Among environmental chemicals, lead's reputation as a "bad actor" is confirmed in study after study. Over the past 30 years, we have learned that its toxicities are expressed in many forms, and, unfortunately, at levels of exposure that are still prevalent in the general population. The United States Centers for Disease Control and Prevention's current screening guidelines for preventing lead poisoning in young children suggest that screening should be targeted at identifying those with a blood lead level of 10 μg/dl or more . However, this level has no special biological significance and certainly should not be interpreted as "safe." Indeed, a "safe" level has yet to be found.

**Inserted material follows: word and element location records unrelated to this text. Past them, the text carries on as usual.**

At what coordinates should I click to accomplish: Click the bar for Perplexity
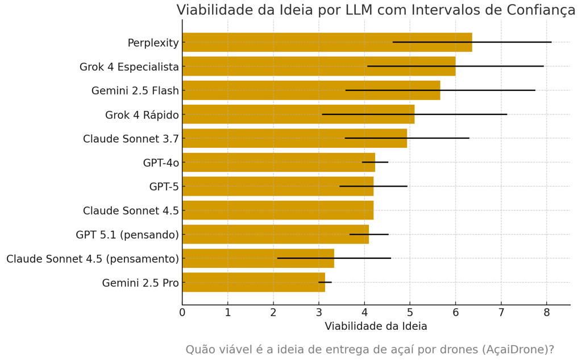[x=327, y=43]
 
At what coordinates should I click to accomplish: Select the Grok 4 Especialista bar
[x=318, y=67]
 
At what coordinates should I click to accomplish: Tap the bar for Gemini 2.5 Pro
[x=253, y=283]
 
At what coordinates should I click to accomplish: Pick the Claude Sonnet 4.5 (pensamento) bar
[x=258, y=259]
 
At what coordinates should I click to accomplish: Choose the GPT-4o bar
[x=278, y=163]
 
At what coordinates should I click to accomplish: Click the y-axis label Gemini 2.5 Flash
[x=135, y=91]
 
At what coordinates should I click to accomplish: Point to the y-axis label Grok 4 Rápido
[x=142, y=115]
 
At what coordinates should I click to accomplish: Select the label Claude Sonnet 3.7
[x=131, y=139]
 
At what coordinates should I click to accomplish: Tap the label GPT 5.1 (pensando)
[x=127, y=235]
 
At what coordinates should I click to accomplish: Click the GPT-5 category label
[x=164, y=187]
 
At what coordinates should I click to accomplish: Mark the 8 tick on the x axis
[x=547, y=312]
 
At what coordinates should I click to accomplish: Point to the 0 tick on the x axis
[x=182, y=312]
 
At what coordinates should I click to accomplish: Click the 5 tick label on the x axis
[x=410, y=312]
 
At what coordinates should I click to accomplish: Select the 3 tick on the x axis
[x=319, y=312]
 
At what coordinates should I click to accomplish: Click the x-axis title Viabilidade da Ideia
[x=376, y=326]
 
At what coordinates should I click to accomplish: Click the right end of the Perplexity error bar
[x=551, y=42]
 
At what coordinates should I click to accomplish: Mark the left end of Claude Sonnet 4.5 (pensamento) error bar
[x=277, y=258]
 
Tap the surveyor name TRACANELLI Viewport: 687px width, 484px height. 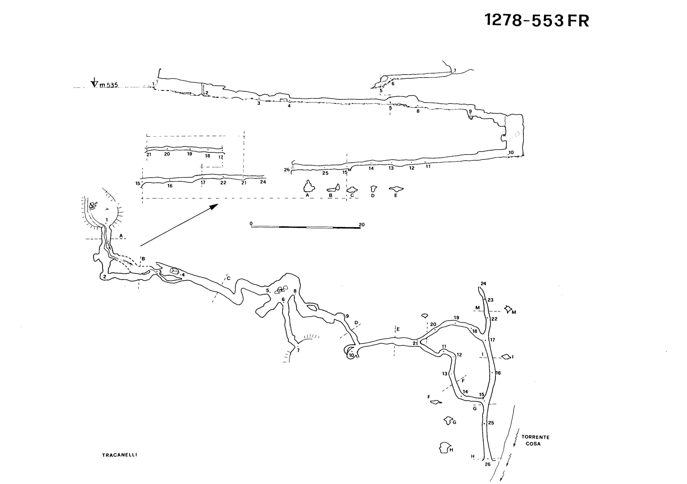[119, 455]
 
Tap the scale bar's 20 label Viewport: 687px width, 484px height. [361, 225]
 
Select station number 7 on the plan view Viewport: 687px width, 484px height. [298, 350]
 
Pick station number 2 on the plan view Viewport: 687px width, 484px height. [105, 277]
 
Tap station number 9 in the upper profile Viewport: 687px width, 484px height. [470, 111]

Two new studies published in this issue of PLoS Medicine, both from the long-running Cincinnati Lead Study (CLS), extend our knowledge of lead's effects and their societal implications [2,3].

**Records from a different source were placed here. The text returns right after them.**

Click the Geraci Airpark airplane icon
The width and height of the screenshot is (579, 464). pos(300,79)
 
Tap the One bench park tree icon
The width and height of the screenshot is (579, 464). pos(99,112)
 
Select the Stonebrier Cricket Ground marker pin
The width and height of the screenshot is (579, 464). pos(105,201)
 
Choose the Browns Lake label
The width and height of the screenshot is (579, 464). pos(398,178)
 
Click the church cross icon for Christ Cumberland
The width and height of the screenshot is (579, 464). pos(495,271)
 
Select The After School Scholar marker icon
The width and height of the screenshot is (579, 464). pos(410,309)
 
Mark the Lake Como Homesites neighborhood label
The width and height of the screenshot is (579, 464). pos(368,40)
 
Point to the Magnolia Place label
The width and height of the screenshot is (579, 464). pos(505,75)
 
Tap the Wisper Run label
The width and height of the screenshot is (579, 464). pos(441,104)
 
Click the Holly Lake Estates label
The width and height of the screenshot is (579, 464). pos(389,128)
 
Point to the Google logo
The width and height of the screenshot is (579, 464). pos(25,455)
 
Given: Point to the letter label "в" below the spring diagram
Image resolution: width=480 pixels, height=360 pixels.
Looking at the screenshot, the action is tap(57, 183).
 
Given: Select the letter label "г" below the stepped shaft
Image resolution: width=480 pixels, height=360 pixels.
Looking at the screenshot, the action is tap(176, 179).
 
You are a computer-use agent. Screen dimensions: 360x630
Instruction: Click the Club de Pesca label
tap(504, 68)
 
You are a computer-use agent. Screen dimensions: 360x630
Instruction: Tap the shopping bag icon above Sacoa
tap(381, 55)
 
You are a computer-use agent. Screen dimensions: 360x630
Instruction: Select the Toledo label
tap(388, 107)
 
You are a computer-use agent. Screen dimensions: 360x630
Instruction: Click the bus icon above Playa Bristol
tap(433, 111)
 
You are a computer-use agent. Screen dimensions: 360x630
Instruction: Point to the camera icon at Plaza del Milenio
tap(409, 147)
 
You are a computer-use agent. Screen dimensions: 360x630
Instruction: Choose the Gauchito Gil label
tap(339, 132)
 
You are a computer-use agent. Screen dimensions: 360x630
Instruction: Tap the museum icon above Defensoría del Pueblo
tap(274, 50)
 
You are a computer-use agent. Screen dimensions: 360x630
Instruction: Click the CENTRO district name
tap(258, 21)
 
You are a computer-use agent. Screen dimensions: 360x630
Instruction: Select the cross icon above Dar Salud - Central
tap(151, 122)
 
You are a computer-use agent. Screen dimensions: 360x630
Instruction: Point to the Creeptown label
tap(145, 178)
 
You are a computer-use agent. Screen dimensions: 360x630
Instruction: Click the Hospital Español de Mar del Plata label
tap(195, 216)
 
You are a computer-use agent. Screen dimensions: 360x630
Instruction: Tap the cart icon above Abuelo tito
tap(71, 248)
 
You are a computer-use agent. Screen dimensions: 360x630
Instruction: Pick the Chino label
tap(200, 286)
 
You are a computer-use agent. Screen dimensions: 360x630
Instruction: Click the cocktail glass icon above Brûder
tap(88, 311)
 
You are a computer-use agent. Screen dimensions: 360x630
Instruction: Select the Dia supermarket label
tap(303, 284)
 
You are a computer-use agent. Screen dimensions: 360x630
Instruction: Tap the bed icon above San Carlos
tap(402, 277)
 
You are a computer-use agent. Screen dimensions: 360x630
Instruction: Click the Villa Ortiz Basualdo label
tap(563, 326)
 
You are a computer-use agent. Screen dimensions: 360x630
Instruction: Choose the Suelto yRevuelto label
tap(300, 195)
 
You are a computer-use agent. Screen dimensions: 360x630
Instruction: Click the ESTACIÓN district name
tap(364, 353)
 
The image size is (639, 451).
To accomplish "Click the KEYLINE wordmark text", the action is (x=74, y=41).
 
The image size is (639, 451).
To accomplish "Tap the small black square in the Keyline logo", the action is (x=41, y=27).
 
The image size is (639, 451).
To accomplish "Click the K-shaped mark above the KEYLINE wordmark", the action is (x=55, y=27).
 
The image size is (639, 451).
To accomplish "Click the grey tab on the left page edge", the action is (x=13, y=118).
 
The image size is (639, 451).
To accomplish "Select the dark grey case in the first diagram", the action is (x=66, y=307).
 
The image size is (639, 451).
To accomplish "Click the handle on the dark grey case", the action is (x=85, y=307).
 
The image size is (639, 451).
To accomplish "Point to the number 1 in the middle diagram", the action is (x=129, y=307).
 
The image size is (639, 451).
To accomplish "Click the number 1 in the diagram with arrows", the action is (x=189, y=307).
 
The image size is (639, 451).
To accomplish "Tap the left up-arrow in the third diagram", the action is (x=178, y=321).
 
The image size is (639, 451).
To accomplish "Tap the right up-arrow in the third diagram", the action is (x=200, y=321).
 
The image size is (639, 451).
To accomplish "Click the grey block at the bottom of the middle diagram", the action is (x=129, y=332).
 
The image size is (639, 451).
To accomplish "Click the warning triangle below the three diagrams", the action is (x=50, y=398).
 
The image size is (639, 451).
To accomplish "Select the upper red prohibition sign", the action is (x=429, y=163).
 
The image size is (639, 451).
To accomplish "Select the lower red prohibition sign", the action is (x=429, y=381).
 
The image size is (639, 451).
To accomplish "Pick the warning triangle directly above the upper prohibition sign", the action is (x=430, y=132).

PLoS Med. 2008 May 27;5(5):e115.
Association of prenatal and childhood blood lead concentrations with criminal arrests in early adulthood.
Wright JP, Dietrich KN, Ris MD, Hornung RW, Wessel SD, Lanphear BP, Ho M, Rae MN.
Cincinnati Children's Environmental Health Center, Division of Criminal Justice, University of Cincinnati, Cincinnati, Ohio, United States of America.
BACKGROUND: Childhood lead exposure is a purported risk factor for antisocial behavior, but prior studies either relied on indirect measures of exposure or did not follow participants into adulthood to examine the relationship between lead exposure and criminal activity in young adults. The objective of this study was to determine if prenatal and childhood blood lead concentrations are associated with arrests for criminal offenses.
METHODS AND FINDINGS: Pregnant women were recruited from four prenatal clinics in Cincinnati, Ohio if they resided in areas of the city with a high concentration of older, lead-contaminated housing. We studied 250 individuals, 19 to 24 y of age, out of 376 children who were recruited at birth between 1979 and 1984. Prenatal maternal blood lead concentrations were measured during the first or early second trimester of pregnancy. Childhood blood lead concentrations were measured on a quarterly and biannual basis through 6.5 y. Study participants were examined at an inner-city pediatric clinic and the Cincinnati Children's Hospital Medical Center in Cincinnati, Ohio. Total arrests and arrests for offenses involving violence were collected from official Hamilton County, Ohio criminal justice records. Main outcomes were the covariate-adjusted rate ratios (RR) for total arrests and arrests for violent crimes associated with each 5 microg/dl (0.24 micromol/l) increase in blood lead concentration. Adjusted total arrest rates were greater for each 5 microg/dl (0.24 micromol/l) increase in blood lead concentration: RR = 1.40 (95% confidence interval [CI] 1.07-1.85) for prenatal blood lead, 1.07 (95% CI 0.88-1.29) for average childhood blood lead, and 1.27 (95% CI 1.03-1.57) for 6-year blood lead. Adjusted arrest rates for violent crimes were also greater for each 5 microg/dl increase in blood lead: RR = 1.34 (95% CI 0.88-2.03) for prenatal blood lead, 1.30 (95% CI 1.03-1.64) for average childhood blood lead, and 1.48 (95% CI 1.15-1.89) for 6-year blood lead.
CONCLUSIONS: Prenatal and postnatal blood lead concentrations are associated with higher rates of total arrests and/or arrests for offenses involving violence. This is the first prospective study to demonstrate an association between developmental exposure to lead and adult criminal behavior.